Rats responsible for lingering Lassa fever in Nigeria, says study.

Lassa fever in Nigeria

Rats responsible for lingering Lassa fever in Nigeria, says study.

The most extensive and rapid genomic analysis of the Lassa virus conducted so far has shown that rats are responsible for the largest outbreak of Lassa fever in Nigeria this year.

     Published on October 17, 2018 in the New England Journal of Medicine, the report allays fears that Lassa had mutated into a super-bug that spreads swiftly among people. The viral genomes harvested from 220 patients were surprisingly diverse, indicating that most people have not been infected from other people.

   The unprecedented speed of this analysis has helped officials to combat the spread of Lassa fever, while its genetic information will assist researchers as they develop vaccines against the scourge.

     Other diseases transmitted by rats include, but not limited to bubonic plague salmonella; rat-bite fever; leptospirosis; tapeworms and murine typhus.

    However, the World Health Organisation (WHO) has described the ongoing Lassa fever outbreak in the country as the worst and largest ever.

   Latest figures from the Nigeria Centre for Disease Control (NCDC), from January 1 to October 14, 2018, no fewer than 2,706 suspected cases and 137 deaths have been reported from 22 states.

   According to the study, people can contract Lassa virus from direct contact with the African soft-furred rat (Mastomys natalensis), by eating them, while infected rodents could indirectly transmit the virus by salivating or urinating on rice, cassava and other crops stored in barrels or left to dry in the sun. The infection can also pass from person to person through bodily fluids, which is how most health workers contract the virus.

    Author of the study and Director, African Centre of Excellence for Genomics of Infectious Diseases (ACEGID) at Redeemer’s University in Osun State, Dr. Christian Happi, began sequencing viral genomes isolated from patients with Lassa fever.

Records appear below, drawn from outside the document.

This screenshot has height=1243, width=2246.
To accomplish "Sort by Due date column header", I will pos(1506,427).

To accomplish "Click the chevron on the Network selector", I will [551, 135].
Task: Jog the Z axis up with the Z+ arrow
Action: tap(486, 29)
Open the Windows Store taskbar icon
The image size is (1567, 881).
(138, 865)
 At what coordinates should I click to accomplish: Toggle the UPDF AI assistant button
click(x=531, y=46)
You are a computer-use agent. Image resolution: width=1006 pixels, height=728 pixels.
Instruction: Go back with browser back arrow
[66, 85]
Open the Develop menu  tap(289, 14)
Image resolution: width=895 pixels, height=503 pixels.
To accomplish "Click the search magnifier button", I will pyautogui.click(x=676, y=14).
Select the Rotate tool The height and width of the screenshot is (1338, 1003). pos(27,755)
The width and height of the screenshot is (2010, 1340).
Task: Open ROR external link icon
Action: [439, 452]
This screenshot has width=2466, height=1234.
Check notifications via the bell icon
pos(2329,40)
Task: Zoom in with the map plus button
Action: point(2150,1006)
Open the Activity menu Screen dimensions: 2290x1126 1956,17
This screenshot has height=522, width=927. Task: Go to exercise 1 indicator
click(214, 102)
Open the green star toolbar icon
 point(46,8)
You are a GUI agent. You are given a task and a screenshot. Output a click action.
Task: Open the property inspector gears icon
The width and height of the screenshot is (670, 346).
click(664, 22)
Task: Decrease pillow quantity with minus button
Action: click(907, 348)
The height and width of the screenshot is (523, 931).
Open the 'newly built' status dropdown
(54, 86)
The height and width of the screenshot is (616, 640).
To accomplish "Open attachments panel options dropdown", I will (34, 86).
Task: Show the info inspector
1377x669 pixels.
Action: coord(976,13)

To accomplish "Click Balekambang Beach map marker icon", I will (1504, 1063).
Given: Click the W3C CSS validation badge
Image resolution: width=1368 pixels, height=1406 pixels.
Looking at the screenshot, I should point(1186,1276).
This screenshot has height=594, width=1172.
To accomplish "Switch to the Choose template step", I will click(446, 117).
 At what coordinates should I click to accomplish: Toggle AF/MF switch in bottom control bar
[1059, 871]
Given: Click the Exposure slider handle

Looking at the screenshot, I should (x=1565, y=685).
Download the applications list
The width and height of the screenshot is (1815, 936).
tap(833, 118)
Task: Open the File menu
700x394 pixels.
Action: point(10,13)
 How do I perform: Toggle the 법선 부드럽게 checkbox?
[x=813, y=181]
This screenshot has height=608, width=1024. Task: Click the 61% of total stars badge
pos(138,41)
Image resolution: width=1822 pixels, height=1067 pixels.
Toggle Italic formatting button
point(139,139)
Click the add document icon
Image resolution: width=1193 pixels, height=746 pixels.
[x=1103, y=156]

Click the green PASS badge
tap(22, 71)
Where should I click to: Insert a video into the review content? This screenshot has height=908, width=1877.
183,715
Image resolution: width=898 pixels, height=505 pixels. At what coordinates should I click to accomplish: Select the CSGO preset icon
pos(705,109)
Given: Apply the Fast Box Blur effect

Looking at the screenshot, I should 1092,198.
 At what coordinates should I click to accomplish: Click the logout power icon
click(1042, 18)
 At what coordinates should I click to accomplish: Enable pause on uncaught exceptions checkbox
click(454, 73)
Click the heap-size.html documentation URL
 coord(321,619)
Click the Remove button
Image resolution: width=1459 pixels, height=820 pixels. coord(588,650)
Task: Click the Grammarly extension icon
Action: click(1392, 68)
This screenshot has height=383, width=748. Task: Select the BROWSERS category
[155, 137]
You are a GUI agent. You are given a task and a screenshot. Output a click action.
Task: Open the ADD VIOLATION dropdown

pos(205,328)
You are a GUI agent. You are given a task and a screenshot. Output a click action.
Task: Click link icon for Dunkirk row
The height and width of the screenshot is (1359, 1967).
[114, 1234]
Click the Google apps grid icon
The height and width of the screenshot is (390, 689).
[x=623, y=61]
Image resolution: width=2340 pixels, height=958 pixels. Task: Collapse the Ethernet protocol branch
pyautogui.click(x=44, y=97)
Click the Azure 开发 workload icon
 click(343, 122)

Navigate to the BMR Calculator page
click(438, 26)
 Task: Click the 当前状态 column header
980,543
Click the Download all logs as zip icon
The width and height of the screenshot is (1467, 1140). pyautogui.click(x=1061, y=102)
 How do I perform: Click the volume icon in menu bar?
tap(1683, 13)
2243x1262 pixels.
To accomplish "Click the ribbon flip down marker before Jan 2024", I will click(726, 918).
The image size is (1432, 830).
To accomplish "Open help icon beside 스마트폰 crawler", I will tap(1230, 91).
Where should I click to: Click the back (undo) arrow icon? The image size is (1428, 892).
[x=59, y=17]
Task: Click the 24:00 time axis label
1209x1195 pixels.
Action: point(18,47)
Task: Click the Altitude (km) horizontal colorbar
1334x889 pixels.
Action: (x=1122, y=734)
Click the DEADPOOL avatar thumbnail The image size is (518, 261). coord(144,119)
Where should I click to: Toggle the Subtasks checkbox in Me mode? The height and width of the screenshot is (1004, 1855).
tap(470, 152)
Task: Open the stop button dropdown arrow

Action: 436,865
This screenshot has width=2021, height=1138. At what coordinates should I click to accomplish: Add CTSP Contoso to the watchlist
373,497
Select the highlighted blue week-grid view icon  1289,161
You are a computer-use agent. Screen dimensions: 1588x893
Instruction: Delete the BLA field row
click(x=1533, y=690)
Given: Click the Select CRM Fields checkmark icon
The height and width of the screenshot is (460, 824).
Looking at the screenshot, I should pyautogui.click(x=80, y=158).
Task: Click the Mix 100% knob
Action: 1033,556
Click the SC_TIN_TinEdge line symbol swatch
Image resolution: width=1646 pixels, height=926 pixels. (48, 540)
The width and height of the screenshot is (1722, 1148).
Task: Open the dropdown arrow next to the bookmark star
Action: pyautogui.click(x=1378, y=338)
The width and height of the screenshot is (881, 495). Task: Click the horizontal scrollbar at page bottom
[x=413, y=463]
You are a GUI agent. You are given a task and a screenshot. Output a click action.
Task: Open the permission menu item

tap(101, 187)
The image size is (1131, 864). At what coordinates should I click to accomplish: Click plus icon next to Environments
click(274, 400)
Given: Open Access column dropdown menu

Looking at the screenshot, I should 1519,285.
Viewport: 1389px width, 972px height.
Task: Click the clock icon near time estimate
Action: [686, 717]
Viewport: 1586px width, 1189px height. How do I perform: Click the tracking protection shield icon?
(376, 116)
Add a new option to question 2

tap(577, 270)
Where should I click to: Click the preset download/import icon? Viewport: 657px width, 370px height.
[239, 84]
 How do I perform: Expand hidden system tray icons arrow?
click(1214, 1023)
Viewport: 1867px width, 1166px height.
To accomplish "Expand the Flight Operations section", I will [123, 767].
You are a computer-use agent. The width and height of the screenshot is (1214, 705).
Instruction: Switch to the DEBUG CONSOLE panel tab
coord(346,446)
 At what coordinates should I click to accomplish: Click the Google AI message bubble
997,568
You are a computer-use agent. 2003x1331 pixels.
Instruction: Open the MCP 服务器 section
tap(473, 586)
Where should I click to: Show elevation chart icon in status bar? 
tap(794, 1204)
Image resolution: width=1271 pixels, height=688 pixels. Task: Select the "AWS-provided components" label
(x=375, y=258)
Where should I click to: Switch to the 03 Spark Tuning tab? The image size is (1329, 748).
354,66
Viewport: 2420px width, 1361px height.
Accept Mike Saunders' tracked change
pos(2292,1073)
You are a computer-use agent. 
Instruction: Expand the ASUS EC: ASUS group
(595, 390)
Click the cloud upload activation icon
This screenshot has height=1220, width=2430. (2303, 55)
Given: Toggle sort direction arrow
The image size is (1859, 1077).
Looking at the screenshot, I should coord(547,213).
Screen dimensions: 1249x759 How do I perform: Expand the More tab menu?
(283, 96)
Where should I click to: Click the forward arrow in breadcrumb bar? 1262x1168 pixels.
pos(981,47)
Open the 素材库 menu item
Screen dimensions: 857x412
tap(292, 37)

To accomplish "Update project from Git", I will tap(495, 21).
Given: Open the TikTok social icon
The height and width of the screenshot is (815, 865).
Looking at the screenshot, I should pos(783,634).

   He said if the virus spreads from person to person, its genome would be nearly identical among individuals living near one another, explaining that the first 14 genomes examined were diverse, suggesting that each person was infected by a different lineage of the virus.

    He also shipped blood samples to the Broad Institute of Massachusetts Institute for Technology (MIT) and Harvard in Cambridge, Massachusetts, where the researchers analysed 129 virus genomes isolated from patients this year, and 91 others collected from Nigeria between 2015 and 2017.

  Fewer than 10 percent were similar enough to indicate that they had probably passed from person to person.